» Work task
Exact copy, no pictures: reproduce the lines from the one that holds "Toggle the select-all checkbox in header" through the end of the entries.

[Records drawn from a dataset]
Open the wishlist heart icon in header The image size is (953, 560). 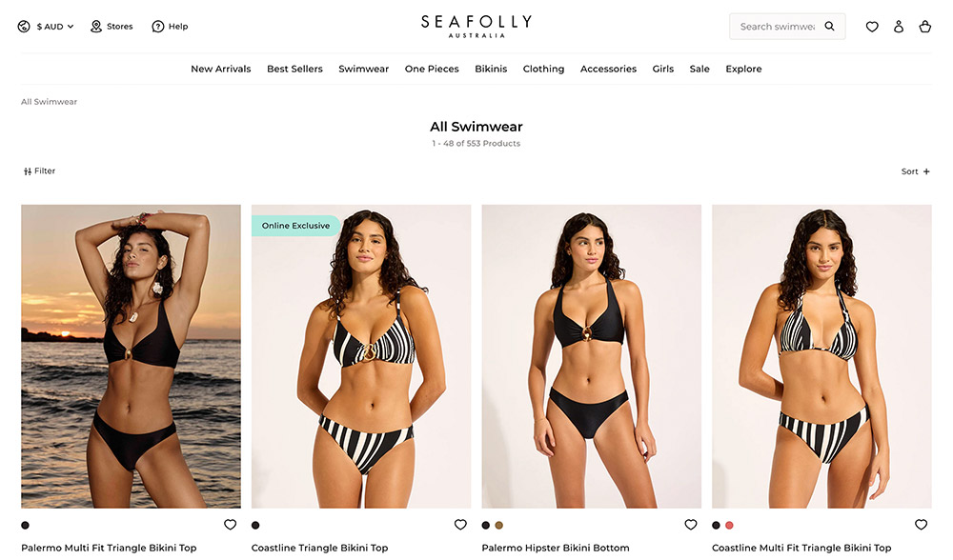pos(872,27)
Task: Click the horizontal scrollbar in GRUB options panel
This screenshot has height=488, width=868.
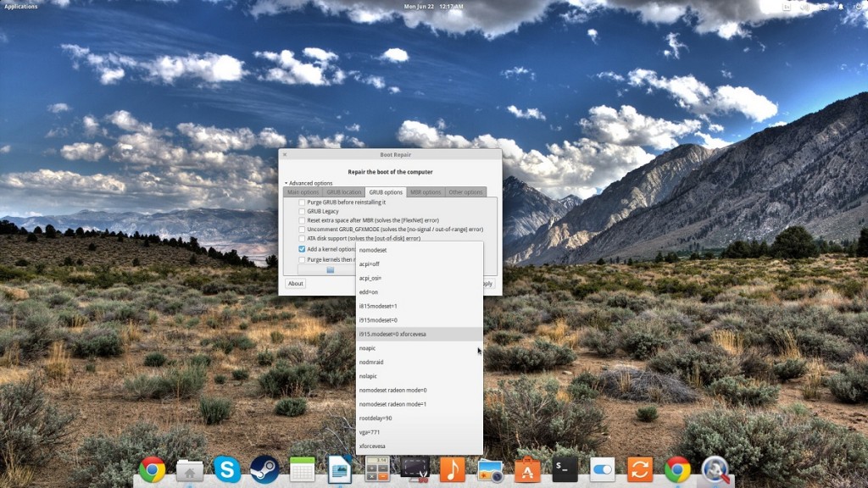Action: (331, 270)
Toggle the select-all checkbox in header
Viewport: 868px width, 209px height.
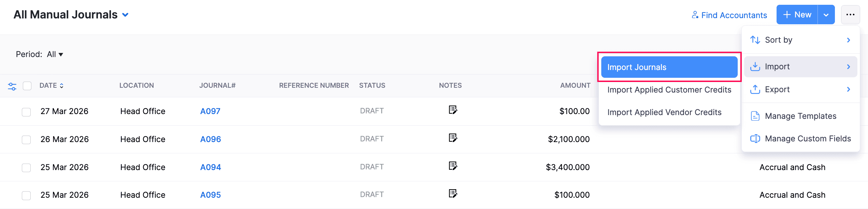click(27, 86)
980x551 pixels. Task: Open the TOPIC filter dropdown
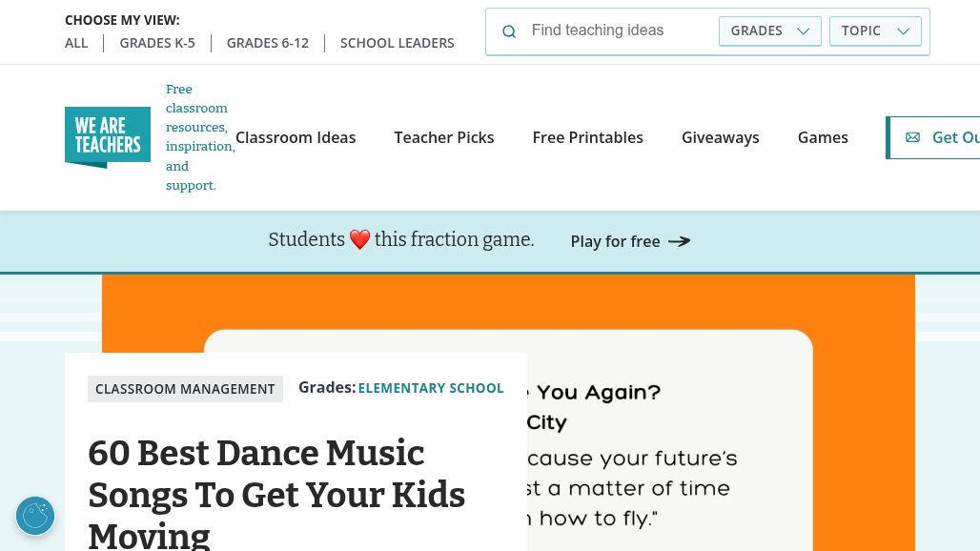tap(874, 31)
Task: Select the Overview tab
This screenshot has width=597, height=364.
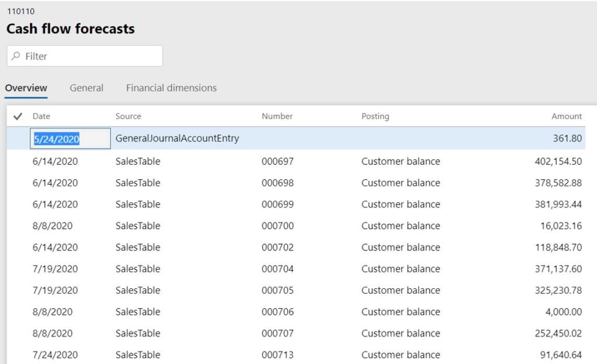Action: point(26,87)
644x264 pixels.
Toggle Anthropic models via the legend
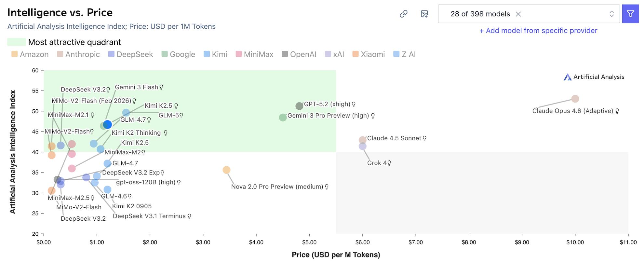(60, 54)
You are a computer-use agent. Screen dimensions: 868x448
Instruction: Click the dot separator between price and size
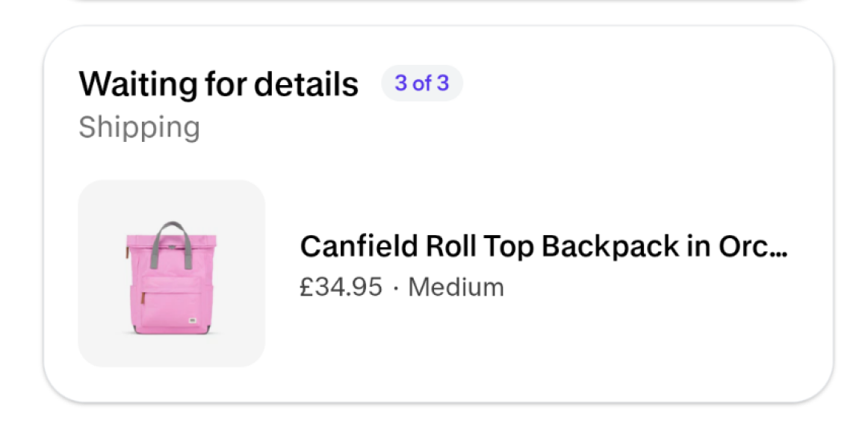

» Reply to the task
Toggle the select-all checkbox in header
Viewport: 868px width, 209px height.
click(27, 86)
980x551 pixels. Task: Open the TOPIC filter dropdown
tap(874, 31)
Task: Select the Overview tab
This screenshot has width=597, height=364.
Action: point(26,87)
644x264 pixels.
Toggle Anthropic models via the legend
(60, 54)
You are a computer-use agent. Screen dimensions: 868x448
Instruction: Click the dot separator between price and size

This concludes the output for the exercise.